====== Supplied data ======
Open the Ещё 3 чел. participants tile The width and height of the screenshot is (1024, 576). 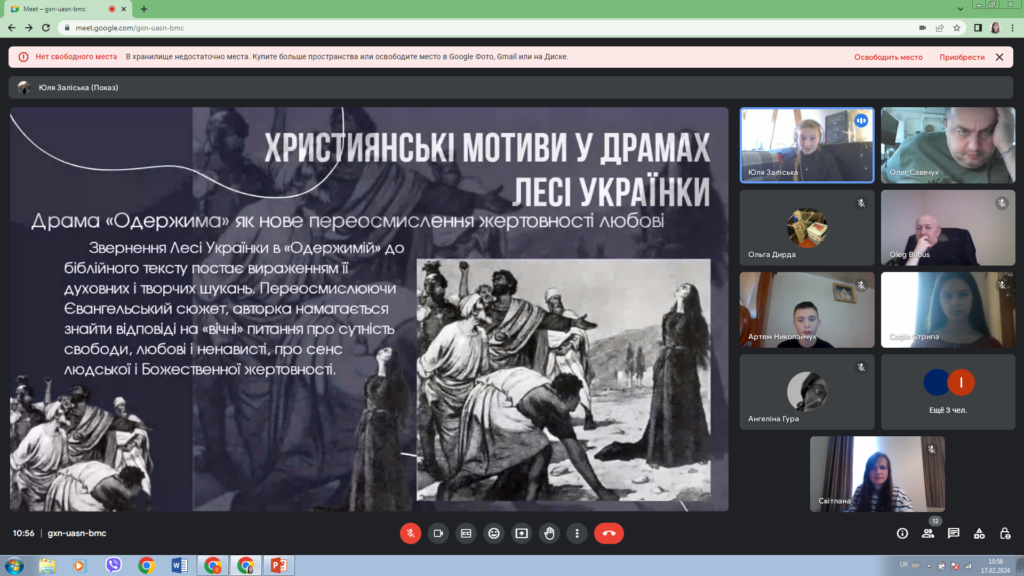948,392
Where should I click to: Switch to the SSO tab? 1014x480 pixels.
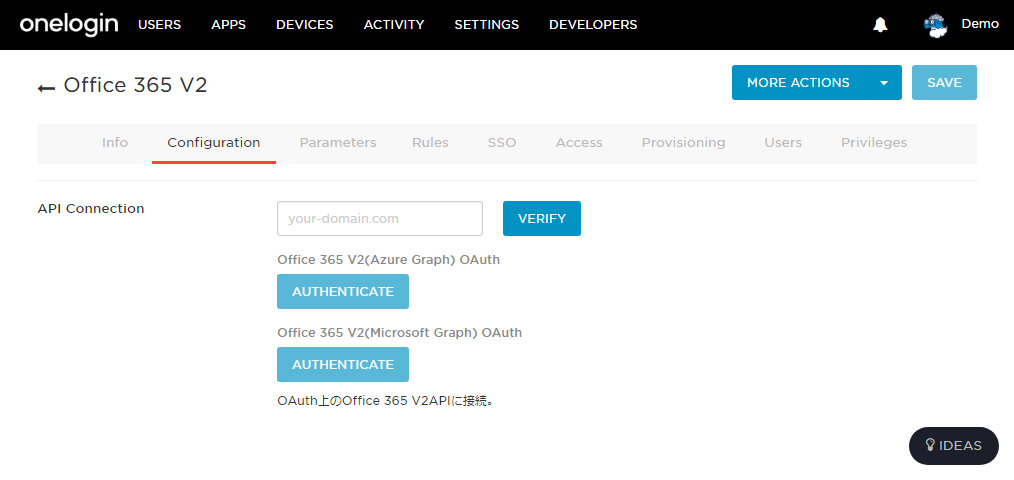pos(502,143)
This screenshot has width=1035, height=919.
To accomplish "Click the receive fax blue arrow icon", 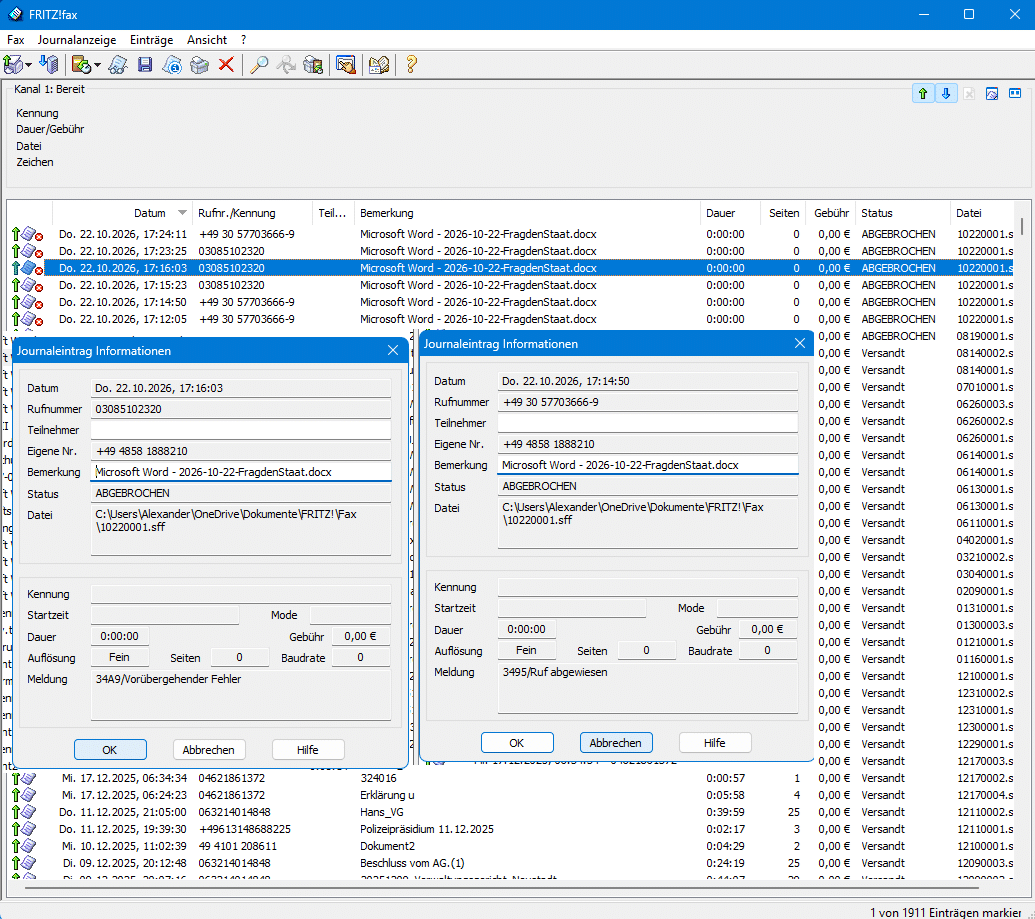I will click(x=48, y=65).
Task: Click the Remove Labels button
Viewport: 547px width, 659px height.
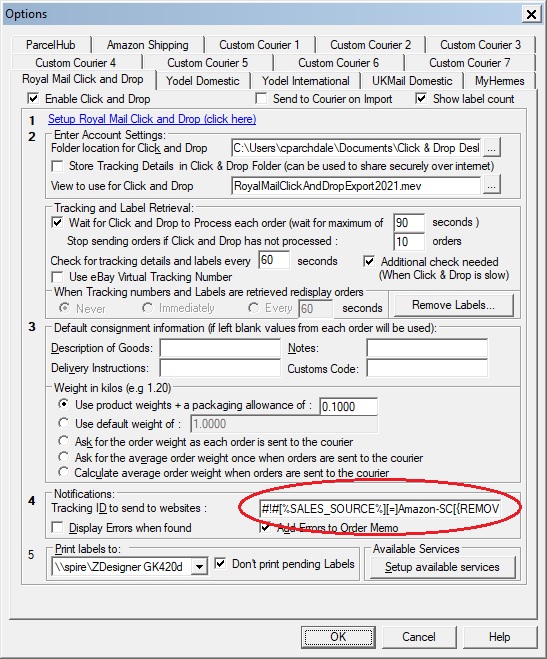Action: point(453,305)
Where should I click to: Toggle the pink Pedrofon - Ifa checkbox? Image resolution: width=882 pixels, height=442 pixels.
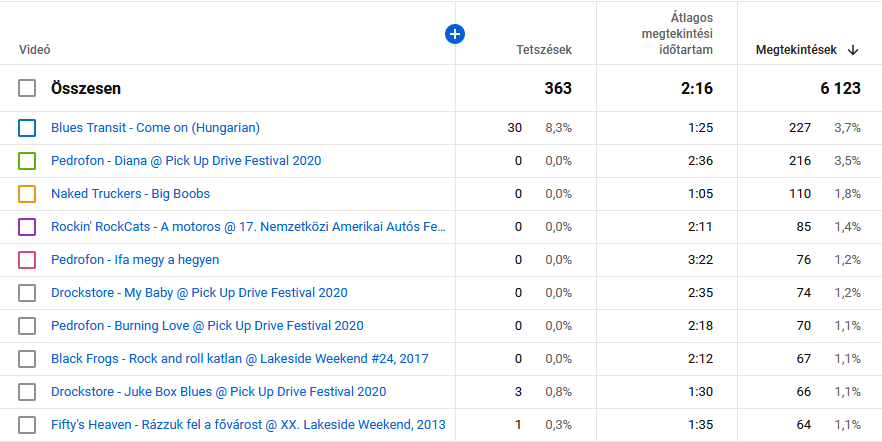click(27, 260)
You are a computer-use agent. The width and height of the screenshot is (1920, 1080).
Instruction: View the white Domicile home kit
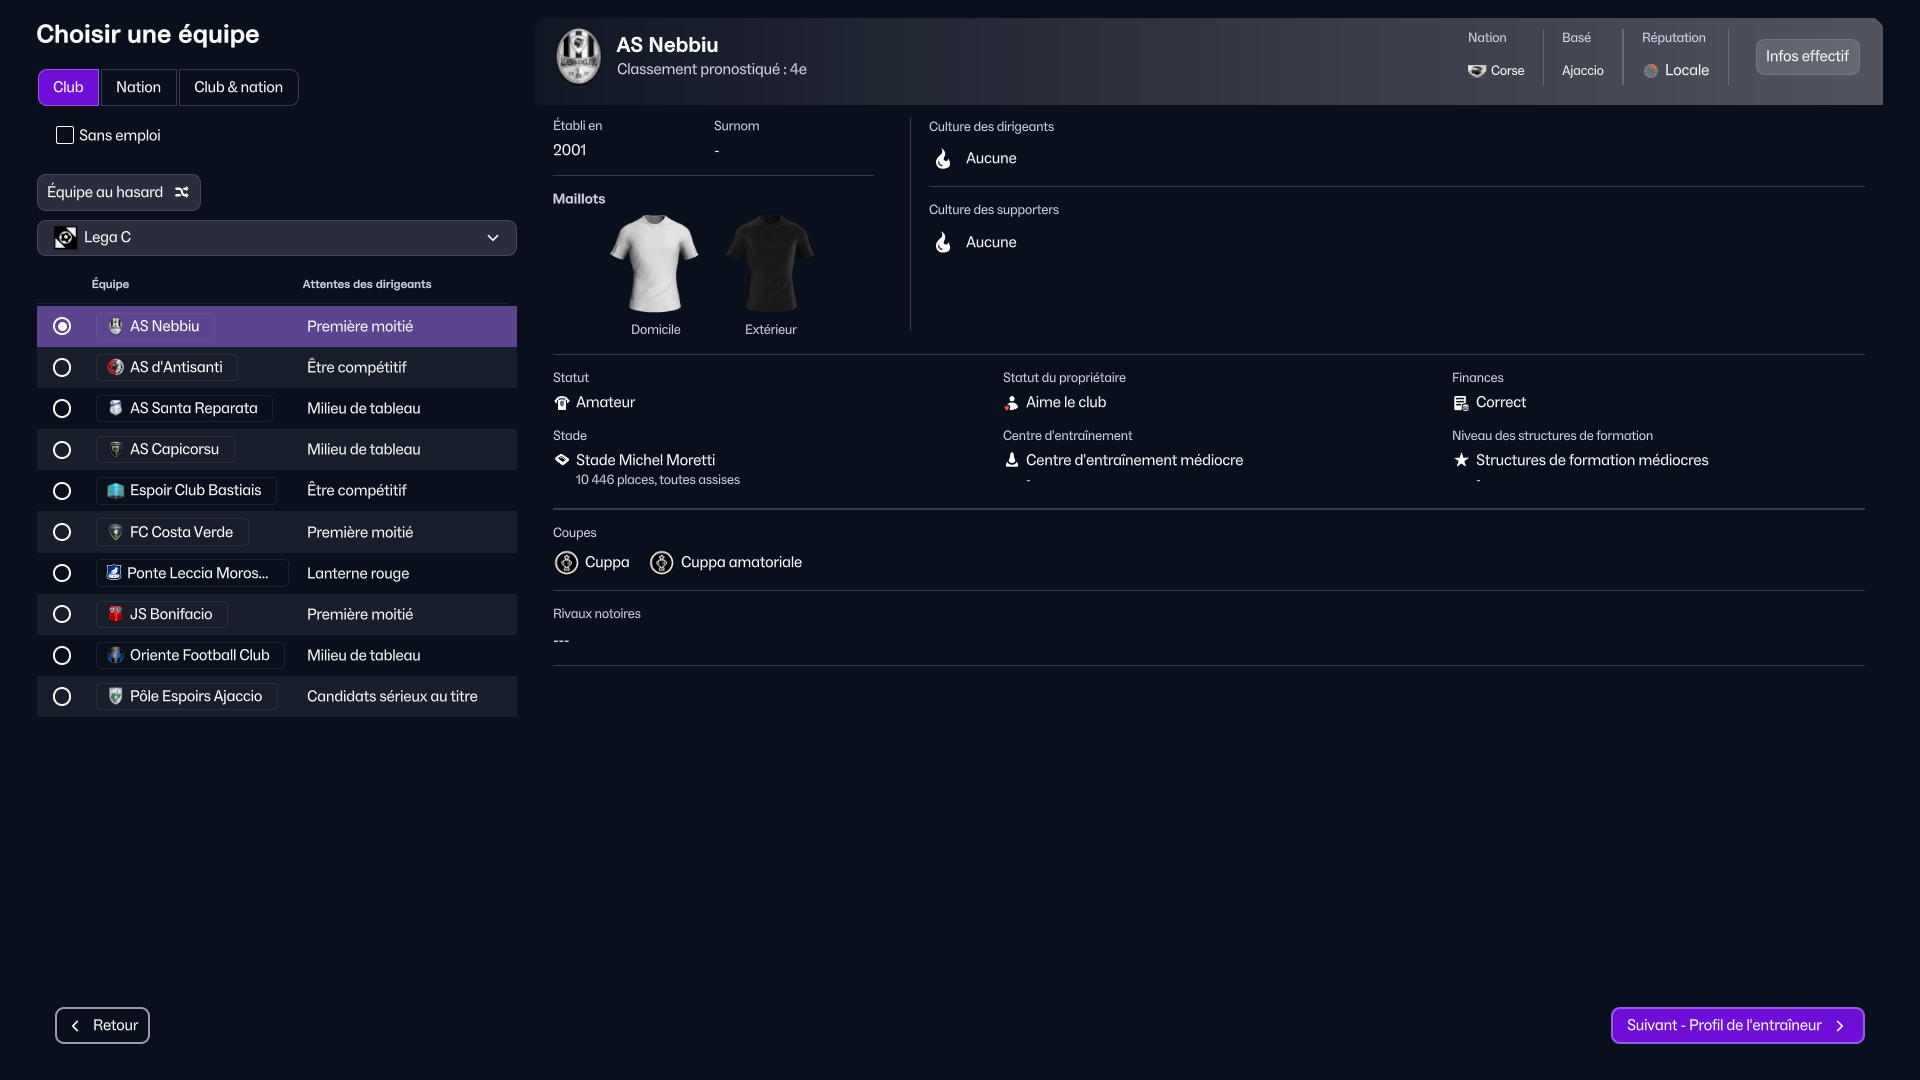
======
• [Activity]:
Wording must stay exact. Give again the lines from the line with "Task: Click the Remove Labels button" through the last line of the listing, both ends included, without pictures.

• [Output]:
Task: Click the Remove Labels button
Viewport: 547px width, 659px height.
Action: point(453,305)
Where should I click to: Toggle the pink Pedrofon - Ifa checkbox? Image resolution: width=882 pixels, height=442 pixels.
click(27, 260)
You are a computer-use agent. The width and height of the screenshot is (1920, 1080).
Instruction: View the white Domicile home kit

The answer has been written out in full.